Reason’s why I need to move out on my own.

15 12 2009

1) I hate having to compete for the bathroom. I want to be able to get up and get ready at anytime of the day and not have to worry around somebody.

2) I want to not live like a slob. It’s hard not to when there are too many dishes and not an easy way to clean them with limited cleaning supplies.

3) I wont have to transport my dog from one place to another all the time. Or worry about him chewing up things that are not mine.

4) I want to put up a Christmas tree, and holiday decorations.

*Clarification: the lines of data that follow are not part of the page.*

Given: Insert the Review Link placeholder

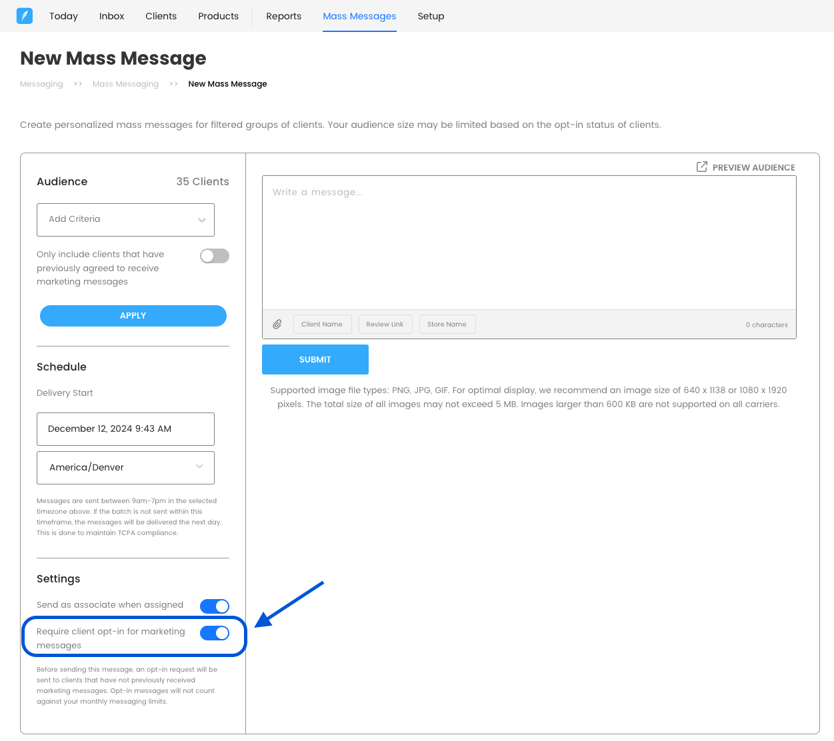Looking at the screenshot, I should click(x=385, y=325).
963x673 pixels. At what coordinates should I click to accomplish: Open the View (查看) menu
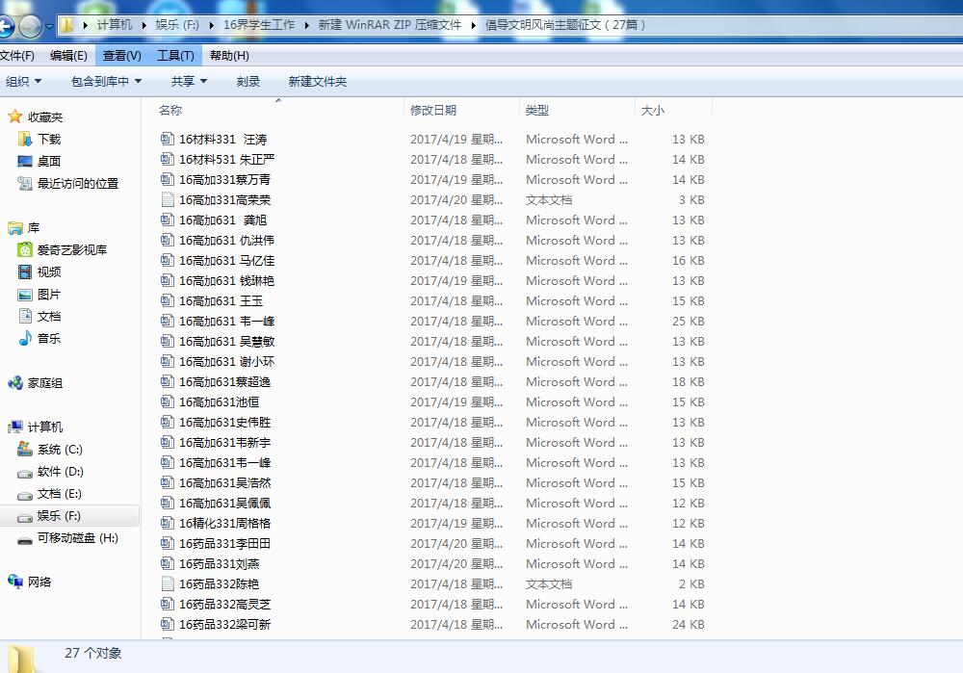coord(121,56)
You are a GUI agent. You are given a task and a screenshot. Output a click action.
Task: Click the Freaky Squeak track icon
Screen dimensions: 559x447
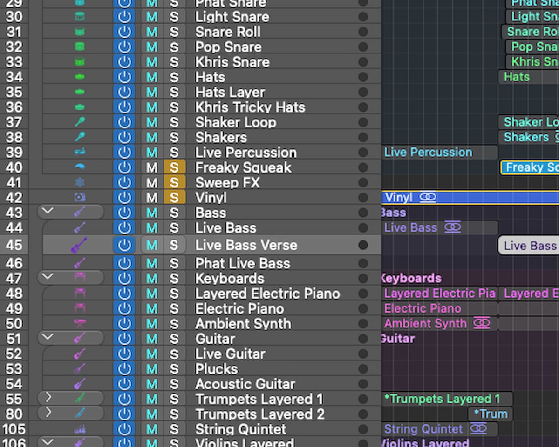click(x=80, y=167)
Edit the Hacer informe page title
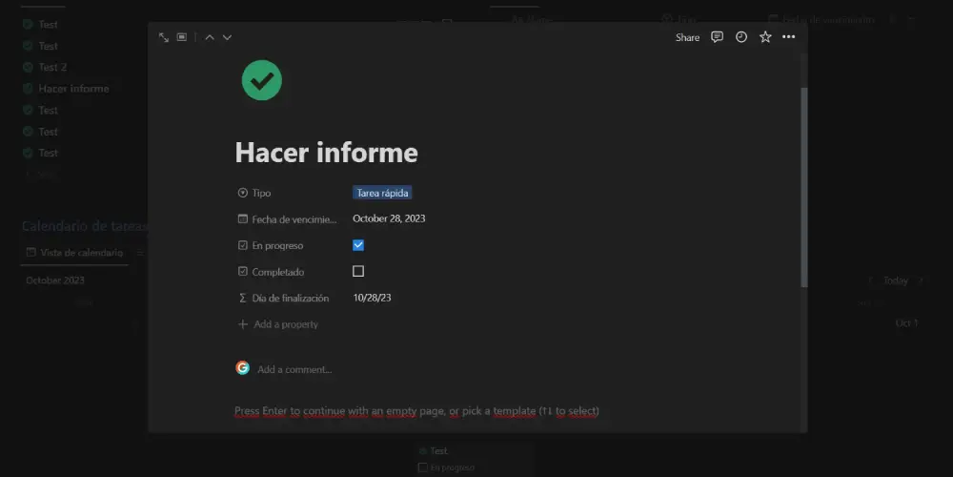The image size is (953, 477). [326, 153]
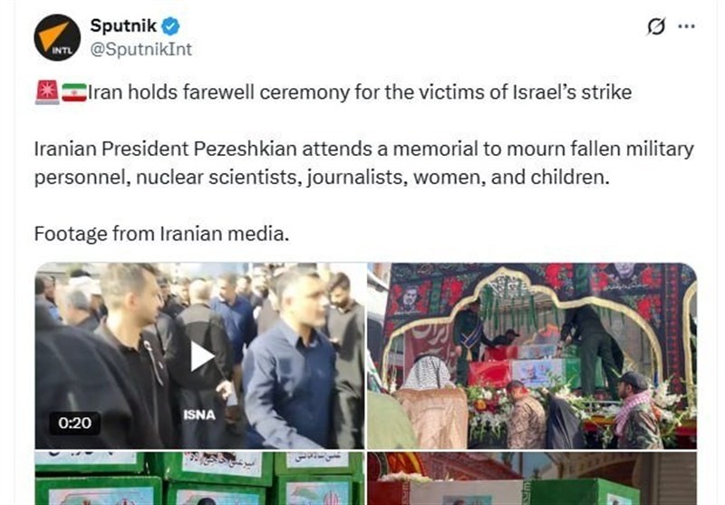
Task: Open the Sputnik INTL profile avatar
Action: 57,37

This is an open blog. Meaning I will keep adding and updating it whenever I feel necessary.





2nd Day Subbing

15 12 2009

My feelings on this job are so up and down.
In the morning and night I just really hate it. I think…I hated high school because I had to be up so early. Why am I torturing myself with this again?
Then I get to Charlotte’s first hour and they are so good! Quite, respectful. Then the second hour comes along and they are ghetto and annoying! The guys are definitely guys I would not have hung out with in High School. This class I’m in now is the same way. A bunch of delinquents. Only a couple kids sit and do what they are supposed to, while the rest listen to music or play games. It’s ok though. That would have been me. I was a bad kid in high school and I would have taken any opportunity to get out of doing actual work. Oh I have to do a lot more reading today. I have to read aloud to practically every class. The book that I have to read to the majority of the classes is pretty easy. It’s some kind of ghost story. But I have to read this really boring WW2 novel to the second hour. And they are clearly unenthused about it. I feel like I’m teaching elementary school, but it’s not as fun because they aren’t interested. 
Idk, the thing that makes me mad about the kids that I’m subbing, are the future but all they talk about is fighting, drugs, sex. But I guess I am in a Burton School, I should offer to teach the advanced placement kids instead. Then I wouldn’t have to listen to this stupidness.

I am starving by the way.  I want Halo Burger!